* _Set task_:
Copy out the entries below, substituting "Find an element" for each occurrence of "Locate an element". Leave every other part of the entries unchanged.

* _Records shown_:

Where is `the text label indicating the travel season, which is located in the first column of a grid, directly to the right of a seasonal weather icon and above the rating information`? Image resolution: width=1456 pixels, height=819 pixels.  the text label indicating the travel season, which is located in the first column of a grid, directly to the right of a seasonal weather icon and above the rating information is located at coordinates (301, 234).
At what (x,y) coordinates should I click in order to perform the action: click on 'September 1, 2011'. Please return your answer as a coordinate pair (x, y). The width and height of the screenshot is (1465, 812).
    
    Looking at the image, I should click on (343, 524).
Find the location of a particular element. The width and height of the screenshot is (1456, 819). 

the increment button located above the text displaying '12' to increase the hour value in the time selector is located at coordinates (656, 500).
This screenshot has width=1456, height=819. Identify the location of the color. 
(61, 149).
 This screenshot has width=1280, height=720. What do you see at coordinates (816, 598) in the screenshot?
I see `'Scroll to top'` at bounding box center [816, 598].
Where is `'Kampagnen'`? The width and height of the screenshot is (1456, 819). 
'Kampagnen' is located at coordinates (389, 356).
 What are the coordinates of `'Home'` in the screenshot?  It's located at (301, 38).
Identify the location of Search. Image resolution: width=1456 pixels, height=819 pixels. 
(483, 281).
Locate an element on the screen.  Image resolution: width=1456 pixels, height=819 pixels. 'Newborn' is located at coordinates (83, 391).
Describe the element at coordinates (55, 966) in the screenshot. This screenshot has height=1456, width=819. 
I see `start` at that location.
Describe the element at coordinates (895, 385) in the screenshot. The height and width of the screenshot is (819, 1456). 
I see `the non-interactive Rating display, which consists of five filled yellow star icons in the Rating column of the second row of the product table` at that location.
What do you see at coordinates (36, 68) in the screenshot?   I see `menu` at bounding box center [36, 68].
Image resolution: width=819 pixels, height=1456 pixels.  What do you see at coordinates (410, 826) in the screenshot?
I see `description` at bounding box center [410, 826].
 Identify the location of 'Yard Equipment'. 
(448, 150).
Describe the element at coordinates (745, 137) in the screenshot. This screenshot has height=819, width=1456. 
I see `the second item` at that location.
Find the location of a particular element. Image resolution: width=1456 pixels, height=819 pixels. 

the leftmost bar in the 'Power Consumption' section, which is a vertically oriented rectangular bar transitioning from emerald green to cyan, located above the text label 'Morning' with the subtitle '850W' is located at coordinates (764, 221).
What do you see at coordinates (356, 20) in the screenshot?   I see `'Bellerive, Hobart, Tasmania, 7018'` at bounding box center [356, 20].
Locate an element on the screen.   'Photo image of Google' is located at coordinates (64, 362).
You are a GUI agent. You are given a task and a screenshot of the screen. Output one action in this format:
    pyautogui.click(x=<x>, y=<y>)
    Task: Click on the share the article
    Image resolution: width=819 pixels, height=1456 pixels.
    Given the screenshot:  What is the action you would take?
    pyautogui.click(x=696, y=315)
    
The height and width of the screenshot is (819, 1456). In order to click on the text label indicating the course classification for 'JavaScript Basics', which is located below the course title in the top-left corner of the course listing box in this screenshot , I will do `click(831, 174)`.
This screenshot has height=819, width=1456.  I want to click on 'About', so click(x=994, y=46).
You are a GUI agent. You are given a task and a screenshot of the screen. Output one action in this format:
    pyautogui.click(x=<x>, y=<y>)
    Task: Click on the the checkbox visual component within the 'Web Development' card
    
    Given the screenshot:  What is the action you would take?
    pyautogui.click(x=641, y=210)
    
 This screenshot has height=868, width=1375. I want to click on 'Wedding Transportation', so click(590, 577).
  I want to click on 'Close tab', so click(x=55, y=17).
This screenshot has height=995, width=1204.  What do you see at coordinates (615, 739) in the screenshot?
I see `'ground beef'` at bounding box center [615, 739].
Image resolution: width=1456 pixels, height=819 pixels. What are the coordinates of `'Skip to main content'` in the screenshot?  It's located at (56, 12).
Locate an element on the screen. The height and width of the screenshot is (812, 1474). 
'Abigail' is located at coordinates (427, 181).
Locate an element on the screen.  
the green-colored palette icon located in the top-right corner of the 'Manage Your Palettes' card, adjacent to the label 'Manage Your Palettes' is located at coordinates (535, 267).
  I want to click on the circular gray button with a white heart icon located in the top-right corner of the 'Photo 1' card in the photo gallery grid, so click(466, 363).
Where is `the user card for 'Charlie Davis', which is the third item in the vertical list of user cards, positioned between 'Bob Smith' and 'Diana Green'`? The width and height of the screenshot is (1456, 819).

* _Full output_:
Where is `the text label indicating the travel season, which is located in the first column of a grid, directly to the right of a seasonal weather icon and above the rating information`? Image resolution: width=1456 pixels, height=819 pixels.  the text label indicating the travel season, which is located in the first column of a grid, directly to the right of a seasonal weather icon and above the rating information is located at coordinates (301, 234).
At what (x,y) coordinates should I click in order to perform the action: click on 'September 1, 2011'. Please return your answer as a coordinate pair (x, y). The width and height of the screenshot is (1465, 812).
    
    Looking at the image, I should click on (343, 524).
Find the location of a particular element. The width and height of the screenshot is (1456, 819). 

the increment button located above the text displaying '12' to increase the hour value in the time selector is located at coordinates (656, 500).
This screenshot has width=1456, height=819. Identify the location of the color. 
(61, 149).
 This screenshot has width=1280, height=720. What do you see at coordinates (816, 598) in the screenshot?
I see `'Scroll to top'` at bounding box center [816, 598].
Where is `'Kampagnen'`? The width and height of the screenshot is (1456, 819). 
'Kampagnen' is located at coordinates (389, 356).
 What are the coordinates of `'Home'` in the screenshot?  It's located at (301, 38).
Identify the location of Search. Image resolution: width=1456 pixels, height=819 pixels. 
(483, 281).
Find an element on the screen.  Image resolution: width=1456 pixels, height=819 pixels. 'Newborn' is located at coordinates (83, 391).
Describe the element at coordinates (55, 966) in the screenshot. This screenshot has height=1456, width=819. 
I see `start` at that location.
Describe the element at coordinates (895, 385) in the screenshot. The height and width of the screenshot is (819, 1456). 
I see `the non-interactive Rating display, which consists of five filled yellow star icons in the Rating column of the second row of the product table` at that location.
What do you see at coordinates (36, 68) in the screenshot?   I see `menu` at bounding box center [36, 68].
Image resolution: width=819 pixels, height=1456 pixels.  What do you see at coordinates (410, 826) in the screenshot?
I see `description` at bounding box center [410, 826].
 Identify the location of 'Yard Equipment'. 
(448, 150).
Describe the element at coordinates (745, 137) in the screenshot. This screenshot has height=819, width=1456. 
I see `the second item` at that location.
Find the location of a particular element. Image resolution: width=1456 pixels, height=819 pixels. 

the leftmost bar in the 'Power Consumption' section, which is a vertically oriented rectangular bar transitioning from emerald green to cyan, located above the text label 'Morning' with the subtitle '850W' is located at coordinates (764, 221).
What do you see at coordinates (356, 20) in the screenshot?   I see `'Bellerive, Hobart, Tasmania, 7018'` at bounding box center [356, 20].
Find an element on the screen.   'Photo image of Google' is located at coordinates (64, 362).
You are a GUI agent. You are given a task and a screenshot of the screen. Output one action in this format:
    pyautogui.click(x=<x>, y=<y>)
    Task: Click on the share the article
    Image resolution: width=819 pixels, height=1456 pixels.
    Given the screenshot:  What is the action you would take?
    pyautogui.click(x=696, y=315)
    
The height and width of the screenshot is (819, 1456). In order to click on the text label indicating the course classification for 'JavaScript Basics', which is located below the course title in the top-left corner of the course listing box in this screenshot , I will do `click(831, 174)`.
This screenshot has height=819, width=1456.  I want to click on 'About', so click(x=994, y=46).
You are a GUI agent. You are given a task and a screenshot of the screen. Output one action in this format:
    pyautogui.click(x=<x>, y=<y>)
    Task: Click on the the checkbox visual component within the 'Web Development' card
    
    Given the screenshot:  What is the action you would take?
    pyautogui.click(x=641, y=210)
    
 This screenshot has height=868, width=1375. I want to click on 'Wedding Transportation', so click(590, 577).
  I want to click on 'Close tab', so click(x=55, y=17).
This screenshot has height=995, width=1204.  What do you see at coordinates (615, 739) in the screenshot?
I see `'ground beef'` at bounding box center [615, 739].
Image resolution: width=1456 pixels, height=819 pixels. What are the coordinates of `'Skip to main content'` in the screenshot?  It's located at (56, 12).
Find an element on the screen. The height and width of the screenshot is (812, 1474). 
'Abigail' is located at coordinates (427, 181).
Find an element on the screen.  
the green-colored palette icon located in the top-right corner of the 'Manage Your Palettes' card, adjacent to the label 'Manage Your Palettes' is located at coordinates (535, 267).
  I want to click on the circular gray button with a white heart icon located in the top-right corner of the 'Photo 1' card in the photo gallery grid, so click(466, 363).
Where is `the user card for 'Charlie Davis', which is the third item in the vertical list of user cards, positioned between 'Bob Smith' and 'Diana Green'`? The width and height of the screenshot is (1456, 819).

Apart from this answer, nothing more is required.